From what i know, Shader Units that execute CUDA are Vectorial SIMD processors, that support swizzle operators and vector instruction at an hardware level…

for example in a shader was perfectly legal to write a thing like “position.xyz /= position.w”, or “uv.xy = uv.yx”;
scalar operations were in fact avoided because the GPU could use float4s natively, and this greatly boosted performance.

Now, in CUDA, everything looks like a scalar instruction, even float4 is made of 4 single floats… from what i know this is the worst thing one could do with a SIMD core, so, here’s finally the question :D

Is CUDA code eventually compiled to use vector instructions like in shaders, or what we see is what the GPU executes?
And if so, why this doesn’t kill performance?

Sorry if the question is really n00b :D

CUDA (and the GPUs) are really scalar and (roughly) what we see is what runs.

Warps of threads can be viewed as SIMD (and I am pretty sure that is how the rendering pipeline treat them), although it is probably better thought of as “Single Program Multiple Data”, and I am pretty sure the ROPs just see each TPA as an SIMD stream, but the inner workings are scalar.

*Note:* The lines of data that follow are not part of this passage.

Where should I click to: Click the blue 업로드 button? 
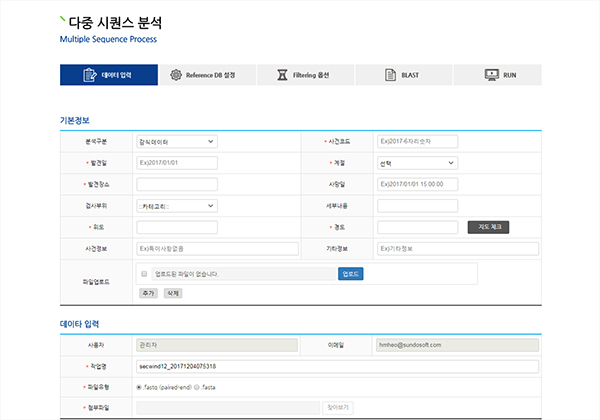(x=350, y=273)
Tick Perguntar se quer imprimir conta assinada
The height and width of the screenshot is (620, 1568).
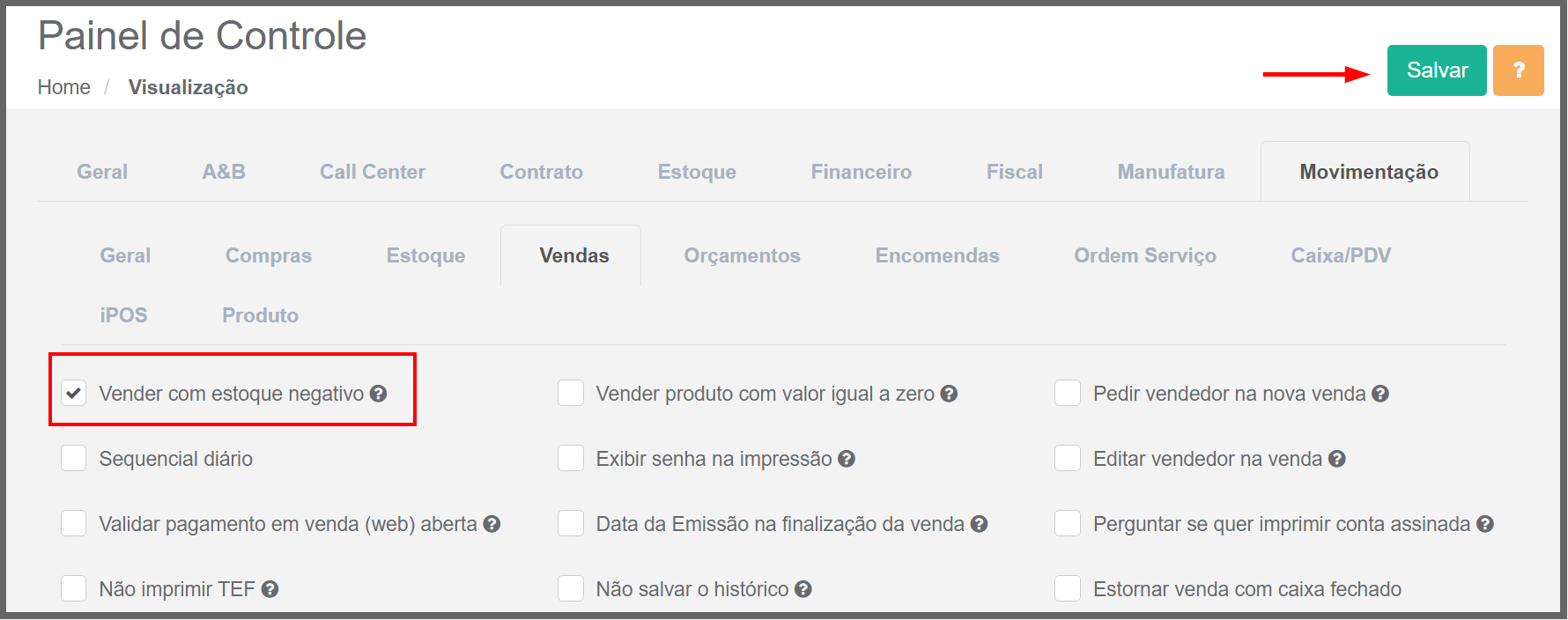tap(1068, 523)
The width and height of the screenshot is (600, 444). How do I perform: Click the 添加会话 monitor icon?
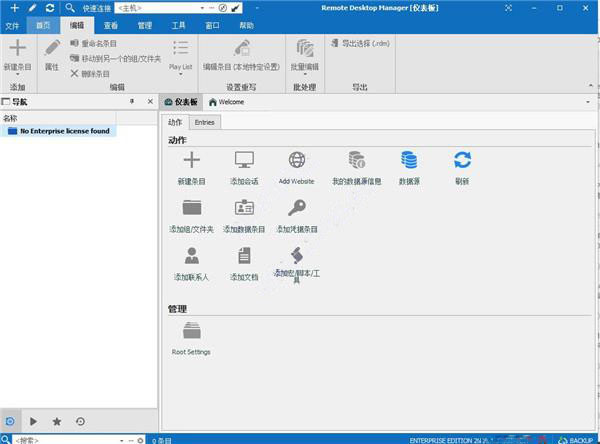coord(244,160)
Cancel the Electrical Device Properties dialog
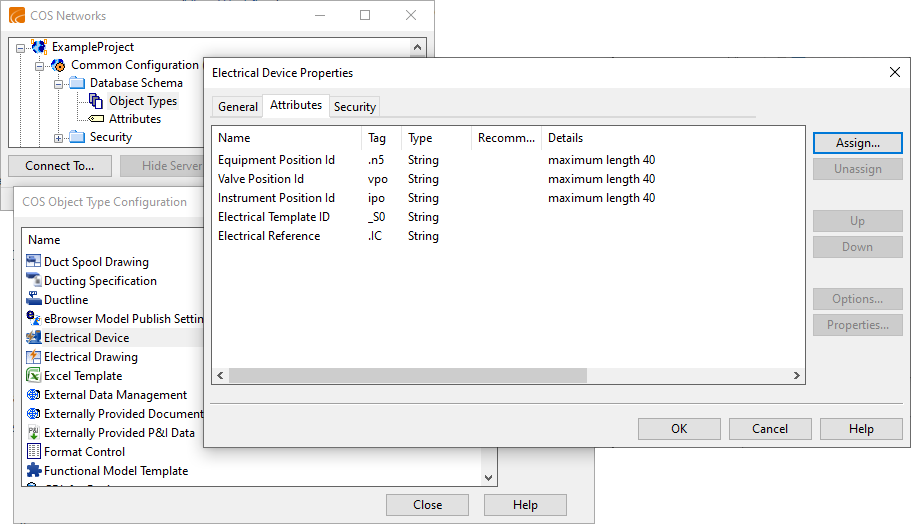Screen dimensions: 911x524 pyautogui.click(x=770, y=429)
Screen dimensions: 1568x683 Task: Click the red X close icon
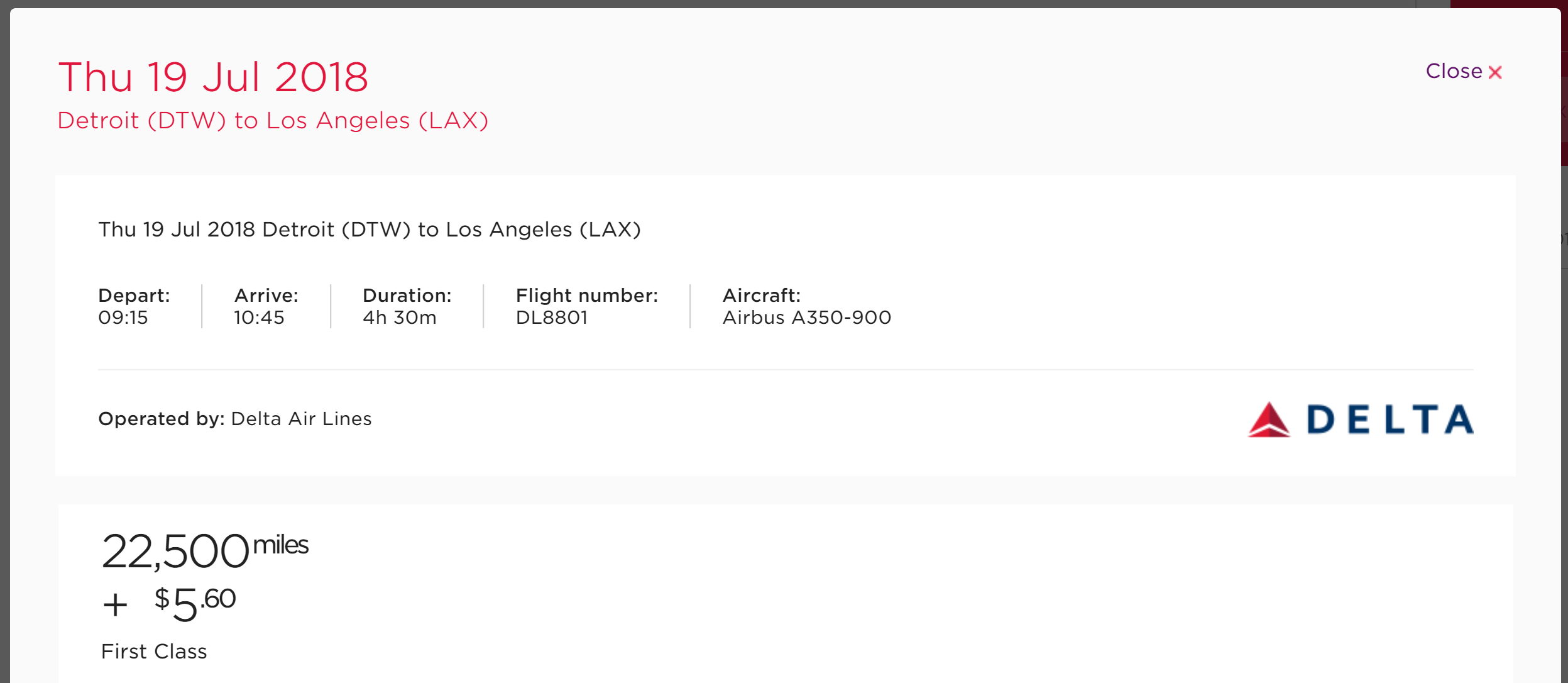[1496, 73]
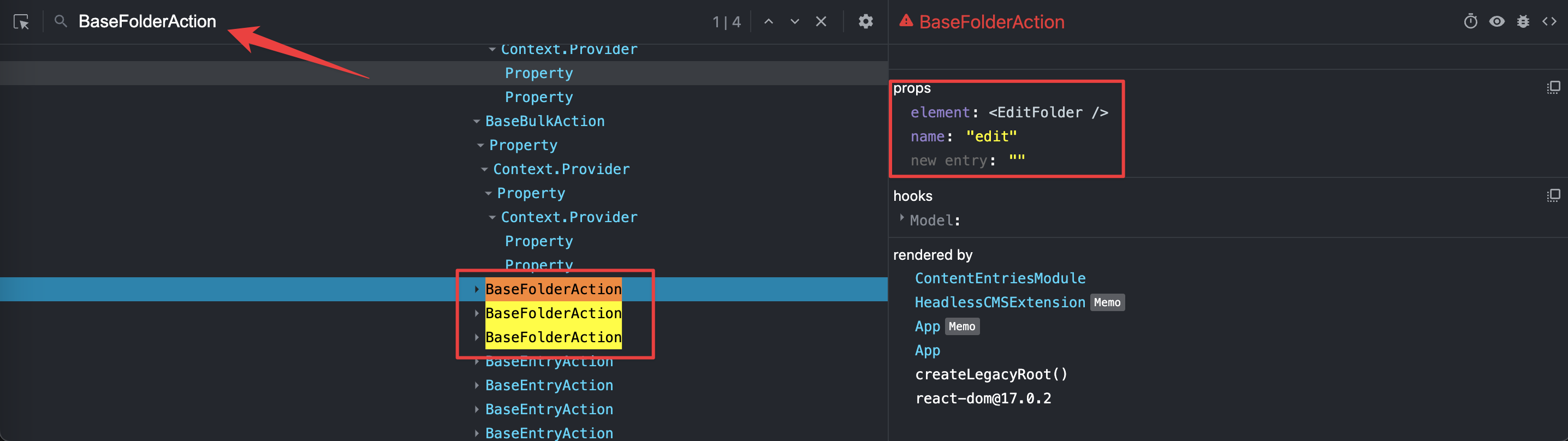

Whether the GPU is a SIMD processor that operates on vectors, or multiple scalar threads running concurrently is somewhat a matter of perspective. It’s described in the programming guide as SIMT (single instruction multiple thread) which is somewhat like SIMD except that the threads are thought of as scalar threads.

But regardless whether you consider it like SIMD, the way it’s generally used is different. Instead of having a vector contain a single float4, and say adding two 4-element vectors in a single instruction like C = A + B, what’s more common is to have each thread be responsible for a different point. Then it takes 4 instructions to add 32 4-element vectors: C[id].x = A[id].x + B[id].x and C[id].y = A[id].y + B[id].y and C[id].z = A[id].z + B[id].z and C[id].w = A[id].w + B[id].w (where id is a thread ID that ranges from 0 to 31). So these 4 instructions produce 32 resulting float4 outputs because the 32 threads run concurrently. It’s data-parallel, but not parallel on the level of floats within a float4. It’s not parallel across R, G, B, A within a pixel, but rather parallel across pixels. Or across vectors or nodes or “items” depending what your application is. If that makes any sense.

So every instruction is a vector instruction in the sense that if all threads are doing the same thing, then it executes in all 32 threads in a single instruction. If threads within a warp are not executing the same instruction, the hardware can run the threads sequentially to maintain correctness of the threaded model, but this is avoided as much as possible because performance deteriorates quickly.

So the hardware, instead of using a whole SIMD for one float4, uses it for 4 threads that operate on 4 floats, that if possible are merged?
This way it makes sense :rolleyes:

I thought to a thing like this, but i couldn’t be really sure… thanks for the reply!